Friday 17 May 2013

Music for Practical Jokers

Stands to reason that I would enjoy any music written by a man who was an inveterate joker.  Actually, way back when I was a kid, my brother played on the piano a valse (French waltz) by this man that always struck me as odd because the wrong note that kept intruding at a certain point in the music was so pointless that I could never figure out why it was there.

I know now that it was the musical equivalent of a photobomb.

The man?  Francis Poulenc, a French composer who was very much a man of the 20th century -- born in 1899, and died in 1963.  If you're the sort of person who can never resist trying to turn everything into a joke, then Poulenc's probably your man.  I plead guilty to the charge at once!

Claude Rostand defined Poulenc as "a bit of monk and a bit of hooligan."  It's a good description.  The austere beauty of some of his sacred choral music is every bit as much a part of the picture as the little ironic and sarcastic touches are in his instrumental music.  And what can you say of a man who could write an opera-bouffe based on Apollinaire's surrealist play Les mamelles de Tiresias ("The Breasts of Tiresias") in which a married woman named Therese becomes a man after her breasts turn into balloons and float away?

Consider Poulenc's Concerto for 2 Pianos and Orchestra, premiered in 1932.  From start to finish, this modestly-scaled piece is never able to sink into solemnity for more than 10 or 15 seconds.  The first movement, in particular, is interrupted frequently by a little 8-bar theme on the pianos that sounds like it was lifted straight out of a can-can in a smoky Parisian night club.  Each time it appears, this little riff gets twisted into stranger and stranger harmonic shapes.  Kind of like the guy who keeps pulling weirder and weirder faces each time he photobombs a picture where he doesn't belong.  The slow second movement sounds like a tribute to Mozart, but "tribute" is a loaded word in Poulenc's musical lexicon, where its closest synonym is probably "mockery".  At any rate, the Concerto goes through its three movements in a matter of 18 or 19 minutes, full of high spirits and good fun.
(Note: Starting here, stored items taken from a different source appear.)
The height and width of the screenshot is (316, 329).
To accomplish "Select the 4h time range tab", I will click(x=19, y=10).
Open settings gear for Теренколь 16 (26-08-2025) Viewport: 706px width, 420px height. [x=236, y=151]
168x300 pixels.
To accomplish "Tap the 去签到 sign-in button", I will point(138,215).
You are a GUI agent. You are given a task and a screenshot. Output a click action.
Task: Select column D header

In the early stereo era, Georges Pretre directed a 1957 recording for EMI which featured the composer as one of the soloists.  He may not have been a pianist of the first rank, but who better to capture the delicious two-faced ironies found throughout the score?  Another good recording came in 1986 from the French Erato label, with a young James Conlon conducting the Rotterdam Philharmonic Orchestra.  The two pianists were Francois-Rene Duchable and Jean-Philippe Collard.  These performers also are completely in tune with the inherent witty character of the piece.
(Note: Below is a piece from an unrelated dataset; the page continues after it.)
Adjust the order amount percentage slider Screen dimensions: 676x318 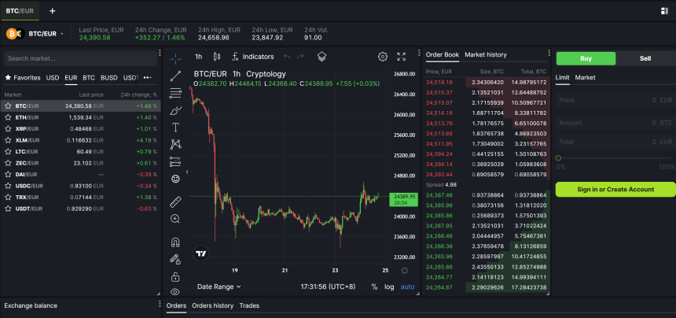tap(559, 158)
Even when Poulenc tried to be serious, he could have trouble sustaining the mood.  His Concerto for Organ, Strings and Timpani of 1938 inhabits a more serious world than the 2-Piano Concerto, but some of the blaring discords from the organ give the impressions that a naughty choirboy is still peeking out from behind the choirmaster's more solemn mask.  Certainly the overall impact is more majestic, the music more overt in tribute (without much mockery) to the great age of Bach and Buxtehude.  The thunderous opening chords, which recur several more times in the lengthy single movement, show that this is only one of many works of music inspired by Bach's Prelude and Fugue in G Minor, one of the great monuments of the organ literature.  At the same time, the lighter, faster passages undeniably come closer to the sound-world of the 2-Piano Concerto.

No doubt this Poulenc concerto is unique in its instrumentation, but the showy (albeit not difficult) organ part makes it an irresistible work for any orchestra whose hall includes a good big organ.  A fine example was the lengthy Grand Opening concert of Roy Thomson Hall in Toronto (1982) where the new pipe organ made by Gabriel Kney got a splendid workout in this piece.  It's also been heard in more recordings than almost any other Poulenc work, as so many organists love its marriage of baroque structure and style with 20th-century harmonic touches.  I have the partner of the James Conlon CD listed above, where the Rotterdam Orchestra and Conlon are joined by the splendid French organist Marie-Claire Alain (whose recent death ended a long and honoured career).

Hope that gives you a good idea of the diversity of style underlying the music of Francis Poulenc.  These two concertos are old favourites of mine, and definitely worth pulling out and enjoying from time to time.